Due to a high frequency of gastrointestinal complications related to NSAID treatment a new generation of NSAID, called the selective COX-2 inhibitors, were developed in order to use the beneficial pain-relieving effect of NSAIDs without the COX-1 related risk of gastrointestinal bleeding. However, the selective COX-2 inhibitor rofecoxib was withdrawn from the market in 2004 after studies had documented an increased risk of myocardial infarction related to this drug. Focus also turned to the traditional NSAIDs and found similar results for some of the older drugs, especially diclofenac and high-dose ibuprofen. Most interventional studies have not been designed specifically to evaluate the cardiovascular safety of NSAIDs and no studies have previously investigated the relationship between NSAID treatment and cardiovascular risk in healthy individuals.

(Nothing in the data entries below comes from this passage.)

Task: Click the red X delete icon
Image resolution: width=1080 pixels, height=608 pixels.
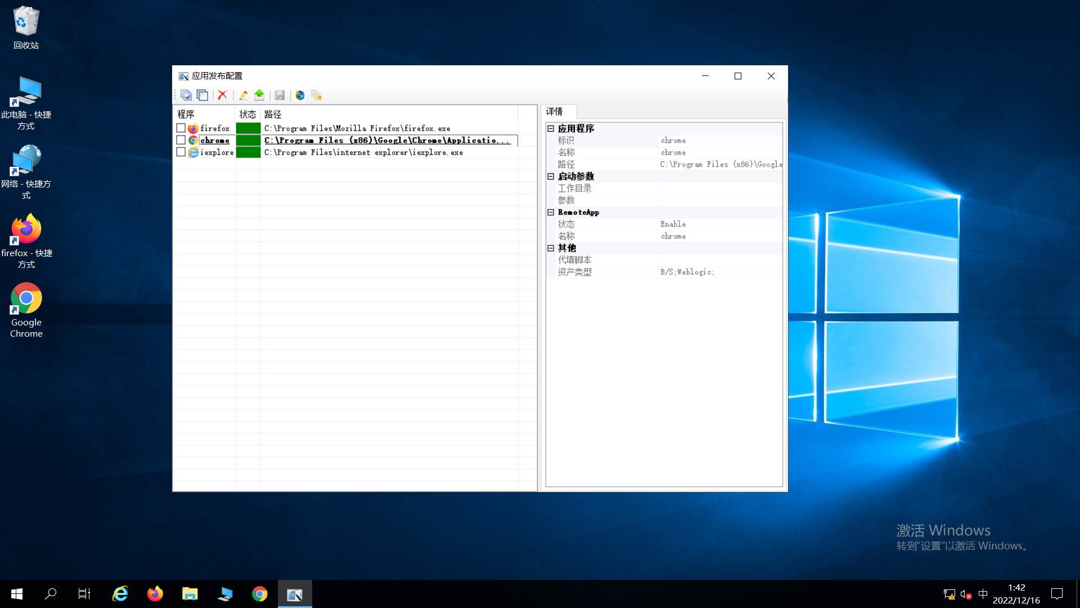Action: pos(222,95)
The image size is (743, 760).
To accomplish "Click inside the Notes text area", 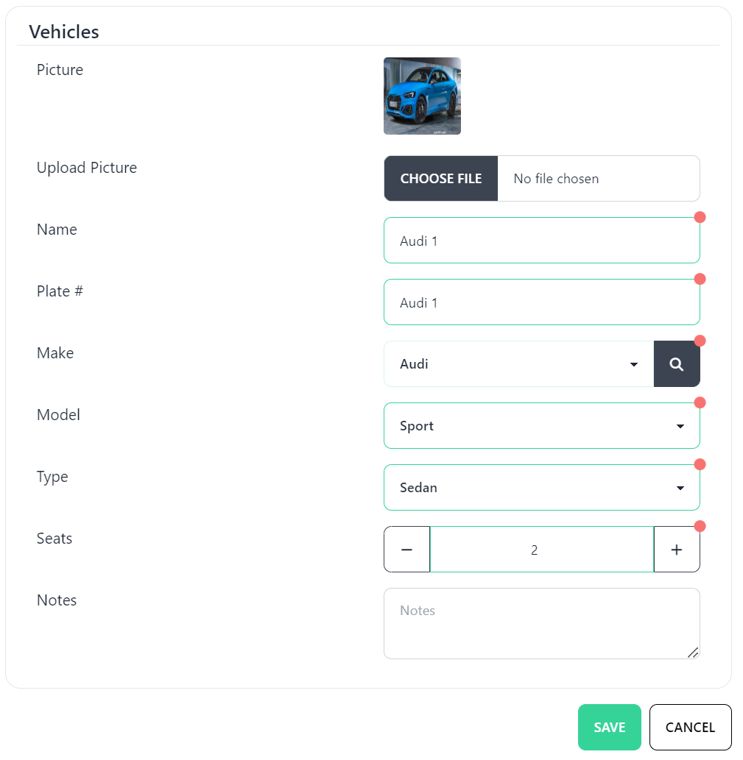I will coord(541,623).
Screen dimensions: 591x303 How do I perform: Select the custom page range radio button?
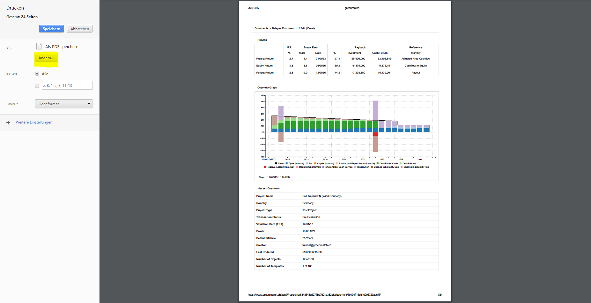coord(37,86)
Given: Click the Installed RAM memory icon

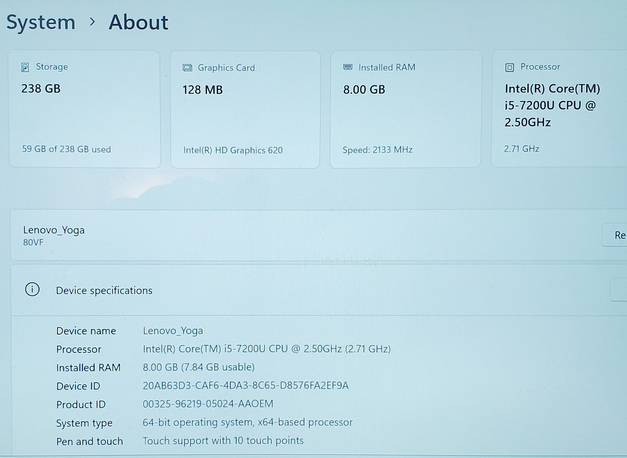Looking at the screenshot, I should pyautogui.click(x=348, y=67).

Overall, evidence regarding the selective COX-2 inhibitors' cardiovascular risk profile (mostly thrombo-embolic events) is derived from the clinical trials whereas results on the traditional NSAIDs are based on observational studies and meta-analyses. Importantly, some of the randomized trials comparing COX-2 inhibitors with traditional NSAIDs did not show a difference in cardiovascular risk and it cannot be denied that the traditional NSAIDs are characterized by a different cardiovascular risk-profile than the COX-2 inhibitors. A recent cohort study among one million healthy people showed that the selective COX-2 inhibitors as well as diclofenac are associated with an increased risk of death or myocardial infarction. This was further underlined by a dose-response relationship.

TAKE HOME MESSAGE

Individual NSAIDs have different cardiovascular safety that needs to be considered when choosing appropriate treatment. In particular, rofecoxib and diclofenac were associated with increased cardiovascular mortality and morbidity and should be used with caution in most individuals. This notion is also valid for healthy individuals and underlines the importance of critical use of NSAID therapy in the general population and also that over-the-counter retail of NSAIDs should be reassessed.